[Footnote 1: A word from the Greek Testament meaning people who are eaten by worms.]

It is a commonplace to say after a man is dead that he could have done anything he liked in life: it is nearly always exaggerated; but of Raymond Asquith the phrase would have been true.

His oldest friend was Harold Baker,[Footnote: The Rt. Hon. Harold Baker.] a man whose academic career was as fine as his own and whose changeless affection and intimacy we have long valued; but Raymond had many friends as well as admirers. His death was the first great sorrow in my stepchildren's lives and an anguish to his father and me. The news of it came as a terrible shock to every one. My husband's natural pride and interest in him had always been intense and we were never tired of discussing him when we were alone: his personal charm and wit, his little faults and above all the success which so certainly awaited him. Henry's grief darkened the waters in Downing Street at a time when, had they been clear, certain events could never have taken place.

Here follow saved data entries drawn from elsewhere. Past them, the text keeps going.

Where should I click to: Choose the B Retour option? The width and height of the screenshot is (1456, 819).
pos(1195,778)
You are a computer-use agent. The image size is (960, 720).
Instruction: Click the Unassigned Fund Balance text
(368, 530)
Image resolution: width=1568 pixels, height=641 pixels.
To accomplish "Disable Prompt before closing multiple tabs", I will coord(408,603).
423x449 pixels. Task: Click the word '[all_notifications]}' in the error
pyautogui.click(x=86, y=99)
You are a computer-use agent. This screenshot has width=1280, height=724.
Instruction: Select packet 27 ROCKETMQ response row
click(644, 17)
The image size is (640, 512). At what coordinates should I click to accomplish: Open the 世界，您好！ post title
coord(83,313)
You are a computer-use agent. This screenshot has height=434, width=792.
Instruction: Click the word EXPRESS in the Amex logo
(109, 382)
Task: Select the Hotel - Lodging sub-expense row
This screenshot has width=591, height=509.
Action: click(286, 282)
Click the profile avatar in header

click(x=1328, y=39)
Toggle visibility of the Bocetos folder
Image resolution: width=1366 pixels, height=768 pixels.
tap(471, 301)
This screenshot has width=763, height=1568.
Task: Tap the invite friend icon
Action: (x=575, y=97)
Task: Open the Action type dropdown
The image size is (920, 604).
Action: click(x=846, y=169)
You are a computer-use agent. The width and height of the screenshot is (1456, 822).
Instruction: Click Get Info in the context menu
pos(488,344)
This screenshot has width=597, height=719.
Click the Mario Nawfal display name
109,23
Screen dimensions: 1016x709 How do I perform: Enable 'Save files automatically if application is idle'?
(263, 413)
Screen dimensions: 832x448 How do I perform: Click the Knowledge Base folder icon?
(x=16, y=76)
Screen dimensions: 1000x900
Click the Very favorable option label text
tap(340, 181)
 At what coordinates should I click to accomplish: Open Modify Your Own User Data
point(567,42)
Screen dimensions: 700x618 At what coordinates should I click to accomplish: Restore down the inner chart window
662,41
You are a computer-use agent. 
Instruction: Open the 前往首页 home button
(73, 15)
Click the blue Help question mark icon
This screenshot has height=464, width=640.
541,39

When Raymond was dying on the battle-field he gave the doctor his flask to give to his father; it was placed by the side of his bed and never moved till we left Whitehall.

I had not realised before how powerless a step-wife is when her husband is mourning the death of his child; and not for the first time I profoundly wished that Raymond had been my son.

Among the many letters we received, this one from Sir Edward Grey, the present Lord Grey of Fallodon, gave my husband the most comfort:

33 ECCLESTON SQUARE, S.W. Sept. 18, 1916.

MY DEAR ASQUITH,

A generation has passed since Raymond's mother died and the years that have gone make me feel for and with you even more than I would then. Raymond has had a brilliant and unblemished life; he chose with courage the heroic part in this war and he has died as a hero.

If this life be all, it matters not whether its years be few or many, but if it be not all, then Raymond's life is part of something that is not made less by his death, but is made greater and ennobled by the quality and merit of his life and death.